Добавлено: 2020.06.18, 12:12
bagos
Добрый день!
В большинстве случаев достаточно простого управления ролями и разрешениями на доступ к action контроллера.
А тут встала задача устанавливать права на конкретные записи сущностей. Например возьмём сущность post (упростим до id, name).
Т.е. дать разрешение на редактирование постов например с id - 1,3,121. и разрешение на удаление постов 1,3, 55,99. Требуется установить для определенной роли допустим 3 разрешения:
1. сreate - создание поста
2. update - редактирование поста
3. delete - удаление поста

Если для 1. Create создаем permission - module.controller.create и вешаем на роль, то для update и delete требуется выставить конкретный посты, которые роль позволит редактировать или удалять.

Для себя определил пару вариантов для решения задачи, кто сталкивался с подобной задачей прошу поделиться идеей вашей реализации или прокомментировать мои варианты.

1) На каждый пост создавать свои permission (update, delete), например module.posts.update.3, module.posts.update.121, module.posts.delete.92 . К плюсам отношу простоту создания разрешения, навешивания на роль, и дальнейшая проверка пользователем на наличие разрешения. К минусам: огромное кол-во разрешений для каждой записи, хотя возможно это нормально и минусом не является, но почему то в таблице ролей и разрешений хочется видеть небольшое кол-во записей.
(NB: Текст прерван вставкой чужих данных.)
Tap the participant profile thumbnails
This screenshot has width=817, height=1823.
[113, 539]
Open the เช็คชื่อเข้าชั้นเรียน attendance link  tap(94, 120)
2) Создать два разрешения module.posts.update и module.posts.delete, при установке прав навешивать на роль, а в поле Data разрешения хранить массив ролей с доступными id постов.
Вида data: [firstRole: [1, 4, 191 ] ]
Ну и добавить правило к разрешению, по которому будет происходить проверка. К плюсам, отсутсвует порнуха в таблице authitem от кол-ва разрешений и их наименованиях. К минусам ощущение "масла масленного" в логике, к роли добавляем разрешение, еще и прописываем в Data массив разрешенных данных для этой же роли. Плюс для каждой новой роли либо придется сразу добавлять разрешение, либо при установки разрешения на пост, проверять что в поле дата, и если там роли нет то добавлять туда новую запись.
3) Создать сущность, которая будет содержать информацию о ролях, разрешениях, и доступных записях, но мне кажется это лишнее и вопрос решается более грамотно путем использования имеющейся логики rbac.

Заранее спасибо

Re: Как реализовать управление правами для конкретных записей сущности?

Добавлено: 2020.06.18, 14:07
samdark
А точно нужна такая детализация? Не ограничивается ли всё проверкой что админ может всё, а владелец всё, но со своим?

Re: Как реализовать управление правами для конкретных записей сущности?

Добавлено: 2020.06.19, 07:02
maleks
1)-ый вариант нормальный и целостный, соответственно дальше начнут меняться требования но костыли не потребуются.
Что надо? Иметь разрешение на редактирование поста X? Вот оно в базе.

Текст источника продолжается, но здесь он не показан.